See also, Disease claims Nev. bighorn sheep herd
The Russian scientist planned a simple experiment to see if eating genetically modified (GM) soy might influence offspring. What she got, however, was an astounding result that may threaten a multi-billion dollar industry. Irina Ermakova, a leading scientist at the Institute of Higher Nervous Activity and Neurophysiology of the Russian Academy of Sciences (RAS), added GM soy flour (5-7 grams) to the diet of female rats. Other females were fed non-GM soy or no soy at all. The experimental diet began two weeks before the rats conceived and continued through pregnancy and nursing.
But the real shock came when the rats started dying. Within three weeks, 25 of the 45 (55.6%) rats from the GM soy group died compared to only 3 of 33 (9%) from the non-GM soy group and 3 of 44 (6.8%) from the non-soy controls.
The soy she was testing was Monsanto’s Roundup Ready variety. Its DNA has bacterial genes added that allow the soy plant to survive applications of Monsanto’s “Roundup” brand herbicide. About 85% of the soy gown in the US is Roundup Ready.

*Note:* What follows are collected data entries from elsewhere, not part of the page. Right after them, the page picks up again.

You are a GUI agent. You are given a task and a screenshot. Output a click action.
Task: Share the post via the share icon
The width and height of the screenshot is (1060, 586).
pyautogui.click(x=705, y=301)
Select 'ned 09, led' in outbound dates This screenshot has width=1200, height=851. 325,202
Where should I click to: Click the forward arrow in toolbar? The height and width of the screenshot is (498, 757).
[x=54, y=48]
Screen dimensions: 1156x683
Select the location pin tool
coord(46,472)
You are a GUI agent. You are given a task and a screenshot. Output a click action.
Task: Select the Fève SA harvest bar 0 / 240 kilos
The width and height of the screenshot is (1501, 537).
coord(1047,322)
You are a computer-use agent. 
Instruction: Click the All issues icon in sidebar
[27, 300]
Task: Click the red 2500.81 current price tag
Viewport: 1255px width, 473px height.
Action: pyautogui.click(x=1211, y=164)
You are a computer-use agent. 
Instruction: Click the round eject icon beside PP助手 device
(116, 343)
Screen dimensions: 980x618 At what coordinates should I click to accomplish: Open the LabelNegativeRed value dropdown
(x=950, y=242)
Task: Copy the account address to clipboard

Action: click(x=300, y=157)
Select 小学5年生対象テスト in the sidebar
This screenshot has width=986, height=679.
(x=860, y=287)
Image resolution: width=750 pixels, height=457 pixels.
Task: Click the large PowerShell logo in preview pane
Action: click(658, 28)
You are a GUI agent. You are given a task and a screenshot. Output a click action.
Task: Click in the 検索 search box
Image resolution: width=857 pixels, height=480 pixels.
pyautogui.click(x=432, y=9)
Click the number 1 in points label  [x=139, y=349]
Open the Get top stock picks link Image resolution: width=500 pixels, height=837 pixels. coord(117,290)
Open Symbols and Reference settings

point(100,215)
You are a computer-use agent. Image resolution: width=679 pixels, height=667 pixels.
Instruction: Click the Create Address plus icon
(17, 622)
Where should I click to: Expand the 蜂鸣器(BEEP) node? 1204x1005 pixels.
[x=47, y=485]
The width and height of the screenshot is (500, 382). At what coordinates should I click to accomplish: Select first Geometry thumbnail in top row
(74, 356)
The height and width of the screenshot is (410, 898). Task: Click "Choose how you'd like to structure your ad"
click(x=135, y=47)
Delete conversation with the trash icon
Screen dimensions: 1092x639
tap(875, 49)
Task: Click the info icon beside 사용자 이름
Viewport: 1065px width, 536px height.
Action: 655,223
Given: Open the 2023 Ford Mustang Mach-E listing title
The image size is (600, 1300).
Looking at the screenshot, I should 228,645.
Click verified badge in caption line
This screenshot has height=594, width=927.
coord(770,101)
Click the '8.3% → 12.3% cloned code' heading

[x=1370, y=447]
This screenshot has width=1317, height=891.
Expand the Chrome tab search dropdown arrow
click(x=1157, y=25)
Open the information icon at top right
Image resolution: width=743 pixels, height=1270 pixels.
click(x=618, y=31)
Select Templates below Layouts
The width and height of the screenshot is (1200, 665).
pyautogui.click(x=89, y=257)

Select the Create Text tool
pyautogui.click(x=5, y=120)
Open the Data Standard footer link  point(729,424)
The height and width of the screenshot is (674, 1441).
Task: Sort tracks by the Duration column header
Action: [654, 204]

Biologist withdraws rabbit claim
By MATTHEW BROWN
A Montana biologist has withdrawn his claim in a recent study that a rabbit species has disappeared from the Yellowstone area.
Joel Berger, a senior scientist with the Wildlife Conservation Society, said Thursday that he has been contacted by at least six biologists and naturalists refuting his conclusions about the white-tailed jack rabbit. He said they provided photos and anecdotal evidence the rabbit still lives in the area.
"Yes, there were some left," Berger said. "I've got egg on the face, absolutely."
Wildlife researchers have learned that moose die from many causes. the puzzling demise of seemingly healthy moose has led them to mount a new study of moose mortality.
By Greg Breining
In northeastern Minnesota during the past year, at least five emaciated but otherwise healthy-looking cow moose simply keeled over. So inexplicable and spontaneous were their deaths that researchers call them "tipovers."
Originally posted by SaviorComplex
...after the initial stories, we hear nothing. Rare is there follow-up...
...what I am saying is we should examine this closely before we start panicking.
Originally posted by loam
For obvious reasons, anytime there are unexplained die-offs of mammals, it should raise some level of concern.
Ignoring even thin evidence seems like folly to me.
Originally posted by forestlady
Loam, I'm so glad you posted this. Throughout the last year, I have posted and given sources, that a Major Extinction event is already in progress - the biggest extinction since the dinosaurs. I was laughed at and ridiculed by almost everyone when I posted this information. Now, maybe, hopefully, people are waking up a bit more.
Not only do almost all scientists agree that a great extinction is currently happening, but also the U.N., Worldwatch, and a host of other reputable agencies agree. And it's been known about for a number of years. Here is a really great source of info:
It has tons of articles listed, by Reuter's, Science and Scientific American magazines, National Geographic and a host of other well-known, reputable publications.
Almost all scientists believe that this is the worst extinction event since the dinosaurs and may be even worse. This is a very serious problem and I'm glad to see the horrified responses by folks on this thread, since it shows we are beginning to take this seriously.
I've also read quite a bit about how dangerous GM foods are, that they are killing off alot of animals, insects, etc. It's even been proposed by many scientists that GM crops are what is killing the bees, though this has been somewhat covered up. It has been found that the bees had remnants in their stomach of these plants and that they were undigestible.
IMHO, I suspect that GM crops are at least responsible for much of the die-offs.
Originally posted by stikkinikki
I know this is just anecdotal but my wife and I have been trying to have kids but after 4 miscarraiges we will gratefully foster and adopt. No one really talks about miscarriages when they have them but we have found out they are much more common than your school aged sex ed classes ever let on.